Background and objectives:
Malignant hypertension (MHT) characterized by acute hypertension with retinopathy or multiorgan damage, is a severe form of hypertensive emergency and associated with target organ involvement and poor kidney outcome. However, the underlying mechanisms are unclear.
Methods:
Eighty-four patients with acute severe hypertension from the Nephrology Department and Emergency Department in a single center during January 2016 and December 2017 were prospectively enrolled and divided into MHT (n = 48) and non-MHT (n = 36) subgroups according to target organ evaluation. Forty healthy controls were recruited. Serum soluble Fms-like tyrosine kinase-1 (sFlt-1) levels and plasma ADAMTS13 (a disintegrin and metalloprotease with thrombospondin type 1 motif, member 13) activity were examined at baseline and 12-month follow-up.
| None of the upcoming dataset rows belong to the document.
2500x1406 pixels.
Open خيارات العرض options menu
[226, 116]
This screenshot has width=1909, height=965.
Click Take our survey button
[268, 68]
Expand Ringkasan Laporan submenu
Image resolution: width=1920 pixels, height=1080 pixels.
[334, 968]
Renal endpoints were defined as a significant decrease in the estimated glomerular filtration rate (eGFR) of more than 40% or the occurrence of end-stage renal disease.
Results:
Serum sFlt-1 levels were persistently elevated in MHT. Baseline serum sFLT-1 levels were correlated with plasma ADAMTS13 activity and markers of target organ damage. Plasma ADAMTS13 activity was reduced in both MHT and non-MHT patients and recovered to the normal range at 12-month follow-up. During an average follow-up time of 53 ± 13 months, the restoration of reduced ADAMTS13 activity was correlated with the improvement of kidney function and independently reduced the risk of renal endpoints.
Conclusions:
Abnormal angiogenesis and endothelial damage are involved in the pathophysiology of hypertensive emergency. Evaluation of ADAMTS13 and sFlt-1 may help in the diagnosis and assessment of MHT. Recovery of ADAMTS13 predicts better renal outcome in patients with hypertensive emergencies.